Is the gold commodity one of the asset classes? The prior video, Best Mutual Funds by Asset Classes, does not list gold as an investment (only stocks and bonds). In this video, John Bogle explains why a gold commodity investment is not an investment at all, it is price speculation. This video was produced by CNN. I have created a summary and transcript to help you find spots that interest you and make the best use of your time.
Summary of video: Bogle: ‘Gold is not an investment at all!’
Key points about investing in gold commodity from this video:
- The Vanguard funds founder says gold and the stock market volatility are driven by speculators.
- Gold commodity investment is not an investment at all, it is price speculation.
- Investors should invest for the long-term and try to ignore the noise about current prices.
- Don’t attempt to buy at the bottom and sell at the top. That is simply impossible for anybody.
- We should look at the wisdom of long-term investing and just ignore the folly of short-term speculation. It’s absolutely a loser’s game!
Transcript of: Bogle: ‘Gold is not an investment at all!’
(At 00:10 CNNMoney interviews John Bogle after a volatile month on Wall Street)
John Bogle, the founder of The Vanguard Group, joins us now with his perspective. John, it has been quite a month. What’s your take on how investors should react in the aftermath?
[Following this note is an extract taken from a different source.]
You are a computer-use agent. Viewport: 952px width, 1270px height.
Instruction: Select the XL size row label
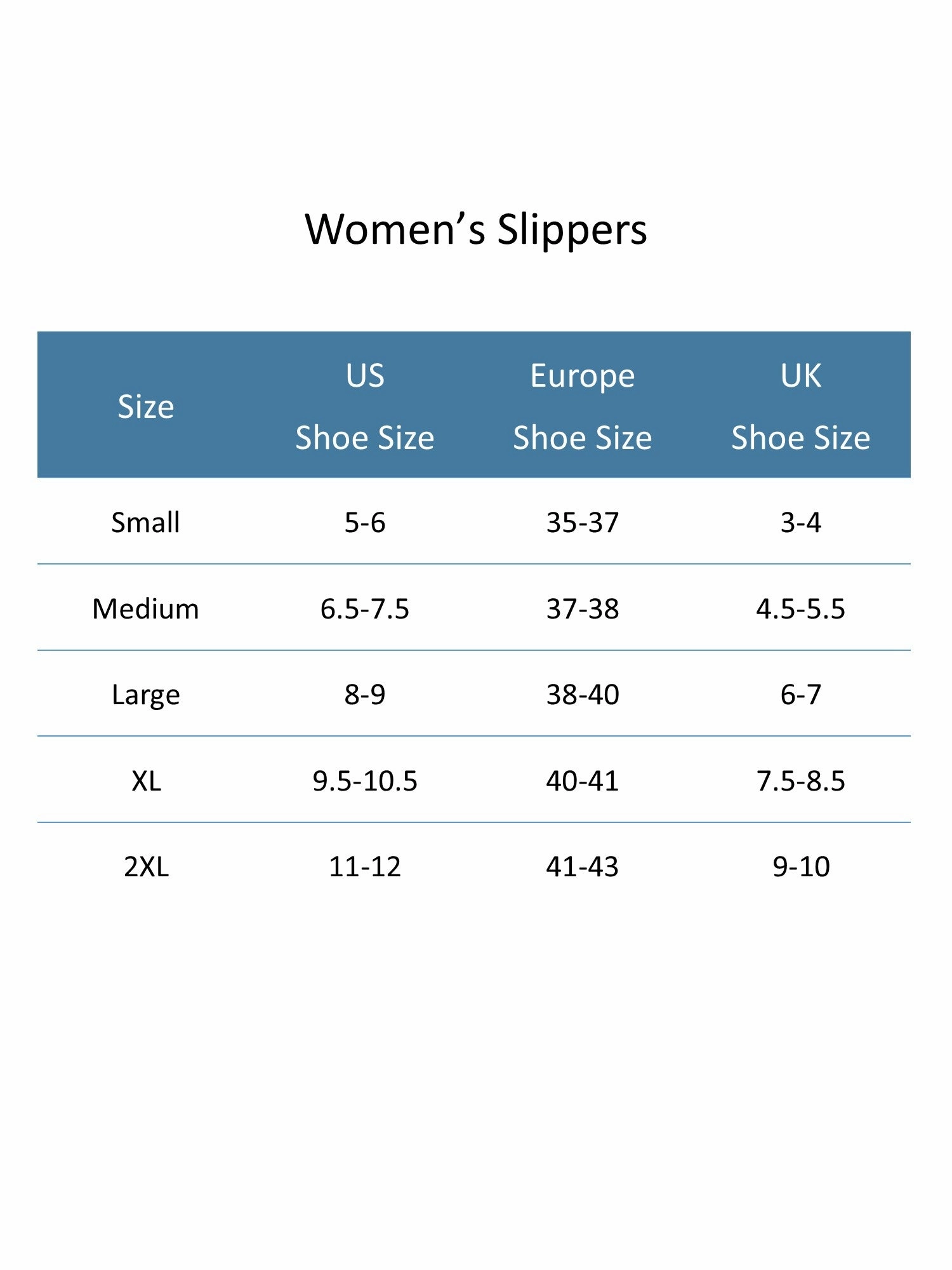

Well, first I’d like to make a distinction between an investor and a speculator. I mean this kind of volatility in the market is entirely caused by speculators—people who are trying to catch the latest waves of sentiment, the latest word of the Fed, the latest developments in Europe, the latest problems in Washington, and the latest economic data, and that has very little to do with the long-term economic plan. So I’d say, try and ignore the noise.
The rule for most things in life is: Don’t just stand there, do something!
But in these kind of circumstances, and for the long-term investor, the rule should be: Don’t do something, just stand there!
You said earlier this month that we are likely heading into a second recession for the United States. Right? Or, that we could be?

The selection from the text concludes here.